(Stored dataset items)

┏━━

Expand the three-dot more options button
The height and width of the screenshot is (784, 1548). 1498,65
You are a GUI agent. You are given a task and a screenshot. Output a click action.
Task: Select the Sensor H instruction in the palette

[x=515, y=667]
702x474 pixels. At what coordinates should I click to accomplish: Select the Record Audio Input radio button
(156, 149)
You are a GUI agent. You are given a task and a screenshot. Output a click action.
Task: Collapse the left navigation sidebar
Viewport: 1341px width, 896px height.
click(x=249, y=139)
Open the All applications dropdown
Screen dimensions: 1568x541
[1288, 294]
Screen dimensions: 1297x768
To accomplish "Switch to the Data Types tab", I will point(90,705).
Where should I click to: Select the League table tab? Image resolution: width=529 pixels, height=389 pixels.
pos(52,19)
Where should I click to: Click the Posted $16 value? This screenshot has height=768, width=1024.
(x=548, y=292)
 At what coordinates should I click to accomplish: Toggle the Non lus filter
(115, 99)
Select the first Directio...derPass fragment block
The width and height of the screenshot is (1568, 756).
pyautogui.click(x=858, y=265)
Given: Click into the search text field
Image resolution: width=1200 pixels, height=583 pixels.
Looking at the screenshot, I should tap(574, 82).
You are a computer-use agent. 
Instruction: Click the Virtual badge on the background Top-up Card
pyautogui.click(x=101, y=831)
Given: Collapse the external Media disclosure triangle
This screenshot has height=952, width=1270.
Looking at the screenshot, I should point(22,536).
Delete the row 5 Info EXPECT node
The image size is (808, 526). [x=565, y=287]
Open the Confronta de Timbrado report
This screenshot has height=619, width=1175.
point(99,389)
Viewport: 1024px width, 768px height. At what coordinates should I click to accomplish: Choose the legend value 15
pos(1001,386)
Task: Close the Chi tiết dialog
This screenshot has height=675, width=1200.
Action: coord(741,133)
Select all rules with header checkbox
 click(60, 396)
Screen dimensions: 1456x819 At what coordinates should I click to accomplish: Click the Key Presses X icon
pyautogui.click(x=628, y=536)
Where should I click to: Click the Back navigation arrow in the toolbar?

┗━━

:: What you have to do ::
Can you copy everything from the start of the rows down to the line containing "[1288, 294]", with both ends included?

:: Written response ::
Expand the three-dot more options button
The height and width of the screenshot is (784, 1548). 1498,65
You are a GUI agent. You are given a task and a screenshot. Output a click action.
Task: Select the Sensor H instruction in the palette

[x=515, y=667]
702x474 pixels. At what coordinates should I click to accomplish: Select the Record Audio Input radio button
(156, 149)
You are a GUI agent. You are given a task and a screenshot. Output a click action.
Task: Collapse the left navigation sidebar
Viewport: 1341px width, 896px height.
click(x=249, y=139)
Open the All applications dropdown
Screen dimensions: 1568x541
[1288, 294]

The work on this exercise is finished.